Troisième point : on a un formidable développement des CLOM (cours en ligne ouverts et massifs), de ce qui est la formation à distance, et c’est vraiment une opportunité. On dit souvent dans les médias qu’on est en retard là-dessus, je n’en suis pas si sûr, on a une belle plateforme FUN (France Université Numérique), qui propose de très beaux produits de formation et à vocation internationale puisque la formation à distance dans sa version pure n’a pas besoin de regroupements en présentiel. Beaucoup de Français et de Francophones ailleurs qu’en France suivent une formation sur FUN, on peut donc dire que cette plateforme joue vraiment son rôle d’outil de coopération pour l’étranger. On développe, en partenariat avec le CIEP et le CNED également, des formations à distance, notamment PROFLE qui est une formation en didactique du français langue étrangère et qui rencontre un grand succès. On a lancé il y a trois mois une plateforme dédiée au français professionnel qui s’appelle iFos. On a assez peu de retour mais en trois mois on a déjà un millier de connexions de personnes qui sont allées sur la partie gratuite du site et qui ont fait les activités. Il se passe des choses nouvelles et intéressantes dans de nouveaux territoires virtuels ou dans des territoires traditionnellement peu présents comme les zones anglophones, sans parler de la Lusophonie en Afrique.

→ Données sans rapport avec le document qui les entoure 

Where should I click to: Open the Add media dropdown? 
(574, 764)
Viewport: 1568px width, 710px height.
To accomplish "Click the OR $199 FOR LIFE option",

Tout ça trace un bilan contrasté de notre action et de notre présence. Je vais terminer en disant que la dimension économique est une dimension qui devient centrale pour nous. On a une injonction forte de notre ministère de tutelle à accompagner ce qu’on appelle aujourd’hui la « diplomatie économique » qui est impulsée au niveau central par le Ministère des affaires étrangères et dans les postes autour de l’ambassadeur, à accompagner les entreprises françaises dans leur développement à l’étranger. Dans ce développement c’est à nous de prouver que l’on a un rôle à jouer dans la constitution de ressources francophones. Alors on est moins sexy que Cannes ou la biennale de Venise vis-à-vis de la direction, mais au niveau des entreprises en particulier on a un rôle à jouer, un atout incomparable : on sait former des ressources humaines dont on a besoin.